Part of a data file
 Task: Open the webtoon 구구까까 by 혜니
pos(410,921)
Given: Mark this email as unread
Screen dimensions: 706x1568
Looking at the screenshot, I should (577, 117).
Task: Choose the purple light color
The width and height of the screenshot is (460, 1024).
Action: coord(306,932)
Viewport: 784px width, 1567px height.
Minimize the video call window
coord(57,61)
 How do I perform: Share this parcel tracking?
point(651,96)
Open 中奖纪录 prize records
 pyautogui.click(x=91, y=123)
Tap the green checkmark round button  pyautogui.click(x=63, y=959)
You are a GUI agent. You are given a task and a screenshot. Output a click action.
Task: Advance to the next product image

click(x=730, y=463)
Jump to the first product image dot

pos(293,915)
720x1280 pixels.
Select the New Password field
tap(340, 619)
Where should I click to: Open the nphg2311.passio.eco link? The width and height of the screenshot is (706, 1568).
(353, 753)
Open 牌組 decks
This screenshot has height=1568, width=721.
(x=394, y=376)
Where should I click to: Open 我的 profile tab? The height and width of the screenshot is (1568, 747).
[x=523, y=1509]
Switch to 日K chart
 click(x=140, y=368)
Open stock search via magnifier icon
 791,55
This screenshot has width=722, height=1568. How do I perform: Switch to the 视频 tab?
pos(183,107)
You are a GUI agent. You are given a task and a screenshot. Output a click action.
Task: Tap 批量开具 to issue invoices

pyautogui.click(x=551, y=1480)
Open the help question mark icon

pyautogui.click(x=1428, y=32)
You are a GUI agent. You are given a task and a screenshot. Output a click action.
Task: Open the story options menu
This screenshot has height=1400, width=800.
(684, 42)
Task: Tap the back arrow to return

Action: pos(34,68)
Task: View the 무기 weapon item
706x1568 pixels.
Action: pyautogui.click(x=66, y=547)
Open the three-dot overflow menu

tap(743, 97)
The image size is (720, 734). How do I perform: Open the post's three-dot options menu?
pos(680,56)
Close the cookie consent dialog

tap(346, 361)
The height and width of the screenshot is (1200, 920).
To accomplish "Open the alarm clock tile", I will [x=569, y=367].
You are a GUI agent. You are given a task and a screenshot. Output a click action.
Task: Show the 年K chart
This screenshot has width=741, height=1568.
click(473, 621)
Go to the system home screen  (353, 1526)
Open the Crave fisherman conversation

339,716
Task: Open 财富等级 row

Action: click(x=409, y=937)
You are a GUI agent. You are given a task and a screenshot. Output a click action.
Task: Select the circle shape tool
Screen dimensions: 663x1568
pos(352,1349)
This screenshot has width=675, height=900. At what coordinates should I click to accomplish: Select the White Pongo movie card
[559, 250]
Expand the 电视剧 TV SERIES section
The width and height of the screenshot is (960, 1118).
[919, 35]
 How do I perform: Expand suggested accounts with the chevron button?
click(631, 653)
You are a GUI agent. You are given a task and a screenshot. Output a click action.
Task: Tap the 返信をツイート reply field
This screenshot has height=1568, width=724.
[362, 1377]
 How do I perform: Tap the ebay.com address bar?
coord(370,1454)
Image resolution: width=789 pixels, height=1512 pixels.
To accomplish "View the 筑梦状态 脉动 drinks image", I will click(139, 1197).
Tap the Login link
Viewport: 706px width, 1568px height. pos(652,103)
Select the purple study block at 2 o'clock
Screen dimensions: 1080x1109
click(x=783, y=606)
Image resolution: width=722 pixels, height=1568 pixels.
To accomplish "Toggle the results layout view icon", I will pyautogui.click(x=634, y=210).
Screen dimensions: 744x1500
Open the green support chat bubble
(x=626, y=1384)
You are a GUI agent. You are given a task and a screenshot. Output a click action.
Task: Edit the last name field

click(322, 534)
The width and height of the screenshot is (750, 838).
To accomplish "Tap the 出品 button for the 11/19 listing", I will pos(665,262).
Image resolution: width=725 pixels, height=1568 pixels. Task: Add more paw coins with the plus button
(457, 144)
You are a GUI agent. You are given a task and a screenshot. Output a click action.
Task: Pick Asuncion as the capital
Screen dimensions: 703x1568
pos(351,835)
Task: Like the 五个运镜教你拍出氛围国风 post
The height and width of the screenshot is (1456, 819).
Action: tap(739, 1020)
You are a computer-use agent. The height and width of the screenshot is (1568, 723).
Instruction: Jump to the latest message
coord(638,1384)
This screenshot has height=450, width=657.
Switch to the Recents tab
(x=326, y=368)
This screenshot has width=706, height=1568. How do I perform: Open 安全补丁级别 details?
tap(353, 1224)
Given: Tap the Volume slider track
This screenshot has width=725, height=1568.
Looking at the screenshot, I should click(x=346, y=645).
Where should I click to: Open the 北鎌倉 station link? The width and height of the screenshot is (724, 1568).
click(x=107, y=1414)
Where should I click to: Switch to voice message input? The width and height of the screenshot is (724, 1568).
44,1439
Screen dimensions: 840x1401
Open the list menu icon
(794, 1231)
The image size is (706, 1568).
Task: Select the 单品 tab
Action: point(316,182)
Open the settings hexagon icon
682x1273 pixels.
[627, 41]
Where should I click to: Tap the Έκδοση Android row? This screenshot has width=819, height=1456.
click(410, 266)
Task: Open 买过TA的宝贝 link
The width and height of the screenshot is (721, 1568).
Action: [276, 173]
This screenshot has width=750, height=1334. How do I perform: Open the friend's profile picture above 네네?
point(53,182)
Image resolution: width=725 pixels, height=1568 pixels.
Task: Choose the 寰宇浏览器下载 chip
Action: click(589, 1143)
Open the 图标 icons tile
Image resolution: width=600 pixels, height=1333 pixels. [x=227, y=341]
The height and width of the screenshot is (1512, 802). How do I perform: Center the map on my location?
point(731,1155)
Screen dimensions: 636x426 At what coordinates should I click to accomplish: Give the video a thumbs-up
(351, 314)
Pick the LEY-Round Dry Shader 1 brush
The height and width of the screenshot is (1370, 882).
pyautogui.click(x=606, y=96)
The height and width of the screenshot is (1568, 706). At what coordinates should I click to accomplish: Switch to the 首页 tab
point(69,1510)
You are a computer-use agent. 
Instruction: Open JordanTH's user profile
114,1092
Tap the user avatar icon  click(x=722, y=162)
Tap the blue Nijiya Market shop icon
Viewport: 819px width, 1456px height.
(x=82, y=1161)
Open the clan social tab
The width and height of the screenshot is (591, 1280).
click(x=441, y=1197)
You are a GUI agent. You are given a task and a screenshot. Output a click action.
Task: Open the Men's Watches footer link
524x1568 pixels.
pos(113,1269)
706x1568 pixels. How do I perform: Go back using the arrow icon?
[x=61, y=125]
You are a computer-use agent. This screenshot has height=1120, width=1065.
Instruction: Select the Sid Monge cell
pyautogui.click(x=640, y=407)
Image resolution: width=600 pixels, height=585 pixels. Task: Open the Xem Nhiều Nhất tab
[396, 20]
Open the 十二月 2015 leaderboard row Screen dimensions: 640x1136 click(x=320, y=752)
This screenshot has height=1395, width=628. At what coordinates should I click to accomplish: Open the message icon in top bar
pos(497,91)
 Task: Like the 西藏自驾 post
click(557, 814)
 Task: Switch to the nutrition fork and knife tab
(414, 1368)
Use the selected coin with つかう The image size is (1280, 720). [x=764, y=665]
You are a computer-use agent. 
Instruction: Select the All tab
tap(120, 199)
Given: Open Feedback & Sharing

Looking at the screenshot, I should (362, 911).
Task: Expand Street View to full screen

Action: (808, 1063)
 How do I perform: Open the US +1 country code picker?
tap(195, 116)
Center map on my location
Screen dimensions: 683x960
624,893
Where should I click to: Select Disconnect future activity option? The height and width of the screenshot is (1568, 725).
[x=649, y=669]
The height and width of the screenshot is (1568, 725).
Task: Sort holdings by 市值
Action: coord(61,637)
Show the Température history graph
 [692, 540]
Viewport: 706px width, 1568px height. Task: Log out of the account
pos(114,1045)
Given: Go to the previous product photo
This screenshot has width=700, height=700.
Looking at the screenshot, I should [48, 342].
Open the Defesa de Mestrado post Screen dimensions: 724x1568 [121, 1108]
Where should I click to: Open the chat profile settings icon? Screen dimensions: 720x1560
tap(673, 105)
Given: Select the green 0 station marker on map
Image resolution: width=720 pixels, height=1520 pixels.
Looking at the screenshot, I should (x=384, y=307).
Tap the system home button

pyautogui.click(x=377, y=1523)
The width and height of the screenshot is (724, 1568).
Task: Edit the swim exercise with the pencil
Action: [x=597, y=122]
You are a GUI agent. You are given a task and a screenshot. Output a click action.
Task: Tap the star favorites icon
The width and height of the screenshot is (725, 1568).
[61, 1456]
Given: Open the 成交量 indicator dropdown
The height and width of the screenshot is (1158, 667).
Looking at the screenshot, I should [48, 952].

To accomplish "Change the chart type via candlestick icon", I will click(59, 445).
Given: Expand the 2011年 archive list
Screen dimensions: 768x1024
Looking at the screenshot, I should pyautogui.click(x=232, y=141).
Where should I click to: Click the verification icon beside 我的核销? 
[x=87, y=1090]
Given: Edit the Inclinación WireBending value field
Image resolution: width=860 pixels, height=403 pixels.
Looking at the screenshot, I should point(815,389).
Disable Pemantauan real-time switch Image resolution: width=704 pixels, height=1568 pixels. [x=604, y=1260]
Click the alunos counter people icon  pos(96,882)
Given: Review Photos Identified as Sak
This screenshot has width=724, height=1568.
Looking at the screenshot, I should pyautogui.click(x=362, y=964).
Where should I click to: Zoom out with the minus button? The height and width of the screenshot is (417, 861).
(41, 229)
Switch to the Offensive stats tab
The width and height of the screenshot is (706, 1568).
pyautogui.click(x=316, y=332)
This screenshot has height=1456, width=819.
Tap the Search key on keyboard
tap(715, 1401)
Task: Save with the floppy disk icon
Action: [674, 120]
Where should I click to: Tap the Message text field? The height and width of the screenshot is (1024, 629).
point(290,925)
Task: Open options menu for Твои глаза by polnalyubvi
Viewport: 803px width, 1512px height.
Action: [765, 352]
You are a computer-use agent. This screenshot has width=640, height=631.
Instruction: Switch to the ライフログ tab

**WHAT THE EXERCISE ASKS:** Output the stretch of the records from the line containing "Switch to the Offensive stats tab" through the end of the records, reproducing every line unchanged.

**TASK SOLUTION:**
Switch to the Offensive stats tab
The width and height of the screenshot is (706, 1568).
pyautogui.click(x=316, y=332)
This screenshot has height=1456, width=819.
Tap the Search key on keyboard
tap(715, 1401)
Task: Save with the floppy disk icon
Action: [674, 120]
Where should I click to: Tap the Message text field? The height and width of the screenshot is (1024, 629).
point(290,925)
Task: Open options menu for Твои глаза by polnalyubvi
Viewport: 803px width, 1512px height.
Action: [765, 352]
You are a computer-use agent. This screenshot has width=640, height=631.
Instruction: Switch to the ライフログ tab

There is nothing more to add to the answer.